DIREITO DO CAMINHONEIRO

25/04/2017 às 3:29 - Atualizado em 25/04/2017 às 3:29

caminhoneiro

Gerenciamento de risco e o acesso ao trabalho

O dia a dia do caminhoneiro autônomo consiste em transportar bens materiais, de um local para outro, mediante remuneração, seja diretamente para o proprietário originário da carga ou por intermédio das empresas transportadoras. Grande parte destas mercadorias é segurada por companhias seguradoras que indenizam as empresas em caso de perda ou avaria da carga.

Até aqui, tudo bem. No entanto, como é de conhecimento de todos, intermediando a negociação do frete surgem as empresas chamadas  “gerenciadoras de risco” ou “reguladoras de sinistro”. Tais empresas realizam uma verdadeira varredura na vida do caminhoneiro, buscando informações referentes a restrições creditícias, comerciais ou financeiras e até mesmo antecedentes criminais. Em alguns casos, as gerenciadoras de risco pedem explicações do que ocorreu, exigindo cópias do processo para análise e declaração de próprio punho do caminhoneiro esclarecendo o fato.

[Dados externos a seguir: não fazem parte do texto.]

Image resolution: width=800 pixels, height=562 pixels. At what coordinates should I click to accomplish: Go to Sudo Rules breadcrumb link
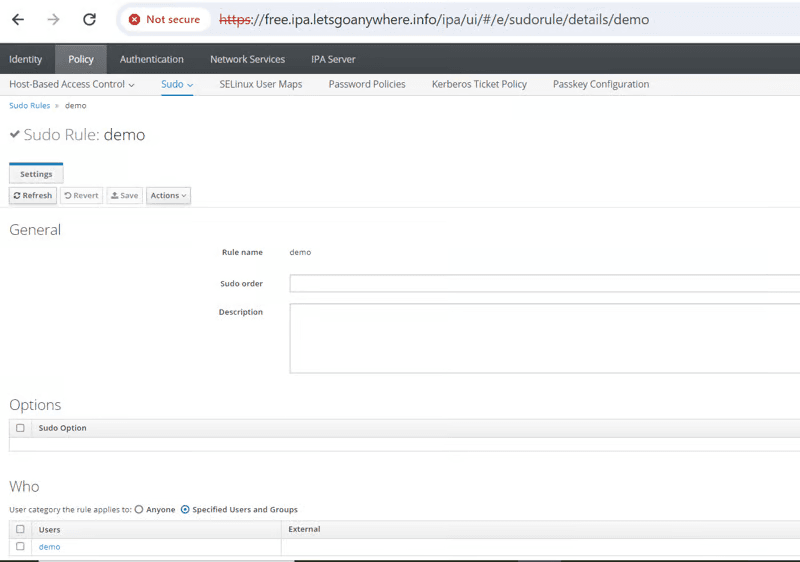(30, 106)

Diante desta situação, o caminhoneiro vive um dilema: Na hipótese de negativação creditícia, o caminhoneiro fica impossibilitado de trabalhar e, consequentemente, de saldar suas dívidas. Impedido de transportar, sua situação de devedor permanece, afastando-o cada vez mais de obter crédito de forma honesta. Ou seja, sem trabalho, sem renda, sem capacidade de honrar compromissos, uma verdadeira bola de neve. Nesse sentido, entendo que a atuação das reguladoras de sinistro acabam materializando uma acusação muitas vezes injusta contra o caminhoneiro de que, por ser ele endividado, representa um risco à operação de frete e à carga a ser transportada.

A justiça já se pronunciou sobre o tema com as mais variadas decisões, porém já houve entendimento de que a prática das gerenciadoras de risco configura “verdadeiro ato de discriminação, pois além de dificultar o acesso ao mercado de trabalho, as informações das quais ela se apropria emprestam falso caráter desabonador do candidato ao trabalho, o que fere, sem sombra de dúvida, a dignidade e a imagem do trabalhador (…).” (Tribunal Regional do Trabalho 4ª Região – Acórdão 0001473-78.2012.5.04.0029 RO).

É certo que o direito do caminhoneiro trabalhar não é isolado e deve ser inserido num contexto mais amplo, pois a relação jurídica derivada do contrato de transporte envolve outros atores. Não se cogita aqui exigir a adequação das partes ao sabor do transportador, porém entendo crucial nesta relação, destacar a valorização do trabalho humano, com intuito de inserir o cidadão no mercado, garantir poder de compra e ampliar a cadeia produtiva do país.